Некоторое время он молча смотрел на меня, а потом сказал очень мягко:
– Почему бы вам не отложить книги и занятия, мистер Кастейн, и не побродить по горам? Помнится, вам нравилось рыбачить. Поймайте пару форелей в Рэнгли.
– Рыбалка меня больше не интересует, – ответил я без тени раздражения в голосе.
– Раньше вы интересовались всем на свете, – продолжал он, – атлетикой, парусным спортом, стрельбой, верховой ездой…
– Я не езжу верхом со времен моего падения, – тихо сказал я.
– Ах да, ваше падение, – повторил он, отводя взгляд.
Я подумал, что болтовня зашла слишком далеко, и вернул разговор к мистеру Уайльду, но старик вновь принялся изучать мое лицо в манере чрезвычайно для меня оскорбительной.
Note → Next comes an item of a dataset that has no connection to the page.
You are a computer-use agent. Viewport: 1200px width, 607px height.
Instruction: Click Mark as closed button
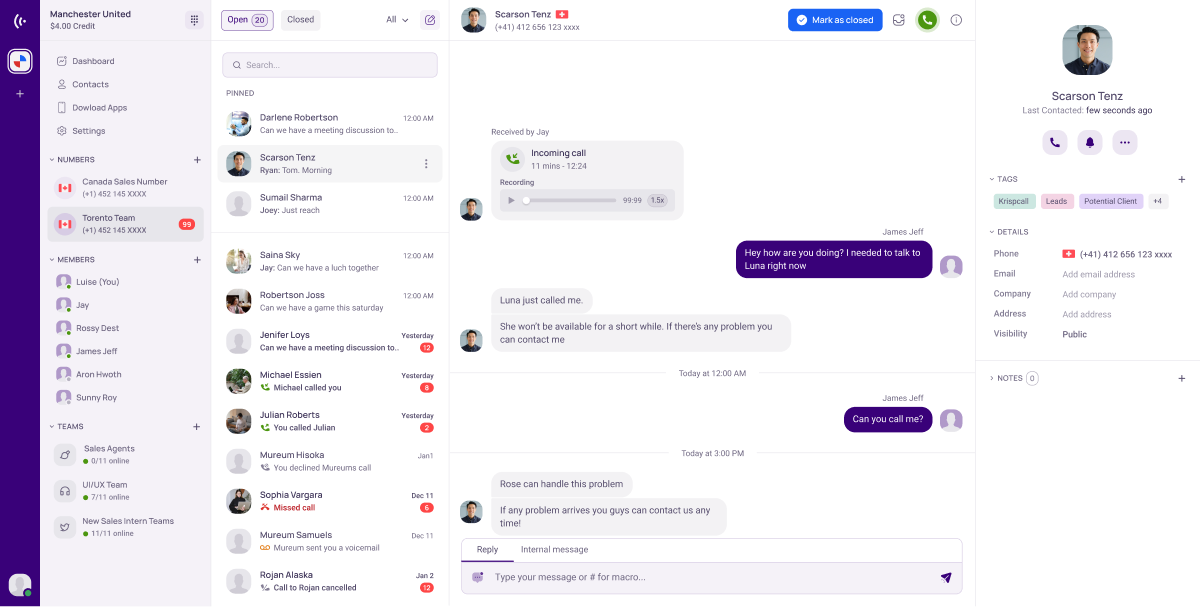coord(835,20)
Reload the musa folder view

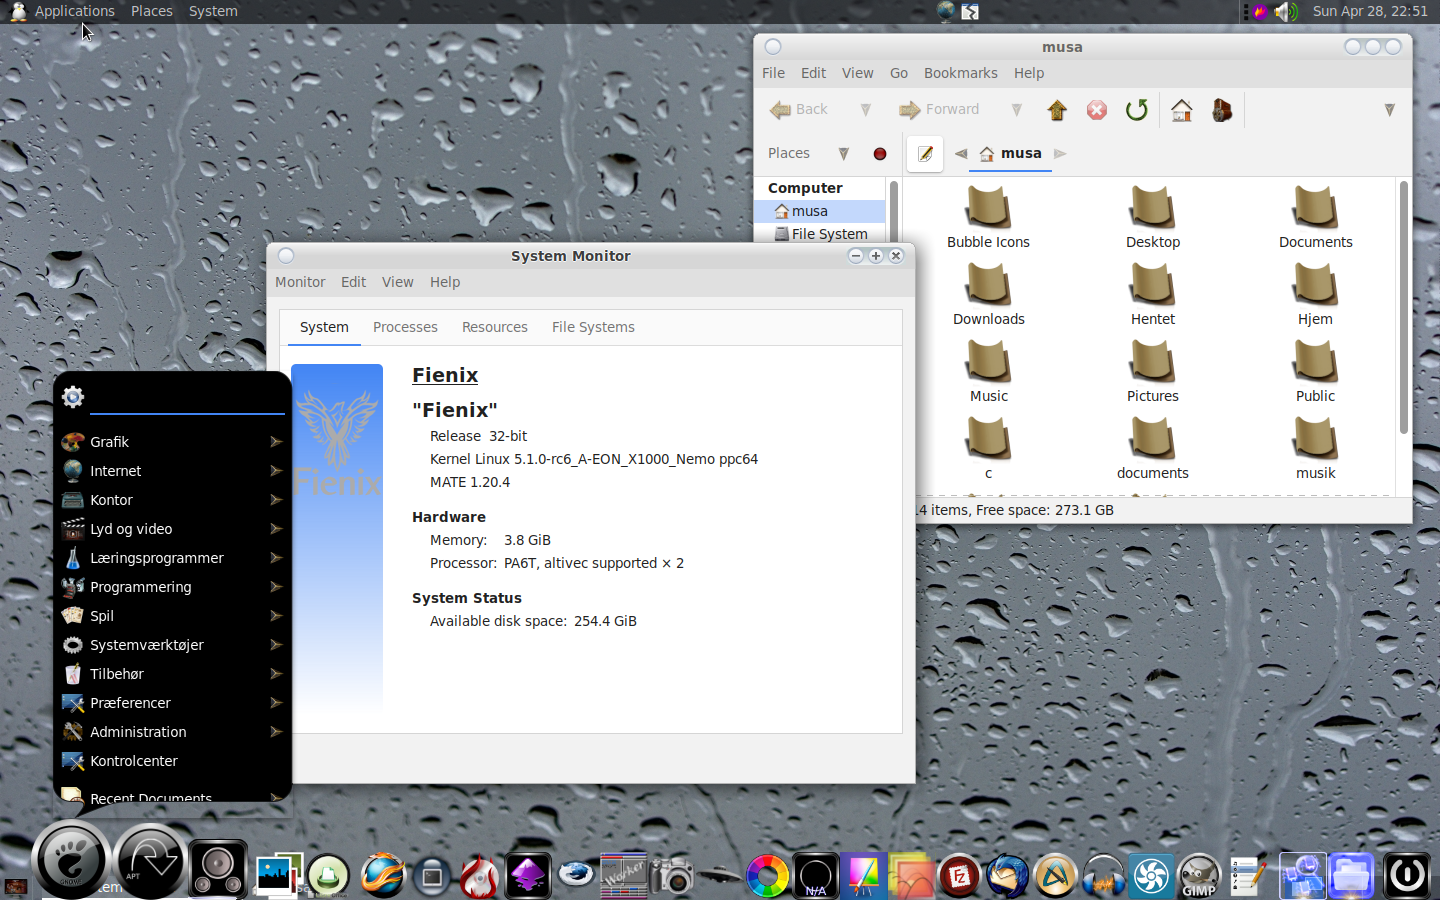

– Мистер Уайльд, – повторил он. – Знаете, что он сделал этим вечером? Спустился и приколотил вывеску над входной дверью, рядом с моей. Она гласит:
Мистер Уайльд,
Реставратор репутаций.
Третий звонок.
Вы знаете, что это значит?
– Да, – ответил я, подавляя вспыхнувшую во мне ярость.
– О, – вновь сказал он.
Луис и Констанция медленно подошли к нам и спросили, не присоединимся ли мы к их прогулке. Хауберк посмотрел на часы. В этот момент облако дыма вырвалось из глубин замка Уильяма, и эхо залпа при спуске флага пронеслось по волнам, отразившись от гор напротив. Флаг съезжал по древку, на белых палубах военных кораблей заиграл горн, и первые электрические огни засияли на побережье Джерси.
Возвращаясь с Хауберком в город, я слышал, как Констанция что-то шептала Луису, но не разобрал слов. Впрочем, Луис так же тихо ответил: «Моя дорогая», и вновь, шагая с Хауберком впереди, я уловил еле слышное «милая» и «моя Констанция» и понял, что время для важного разговора с моим кузеном Луисом почти пришло.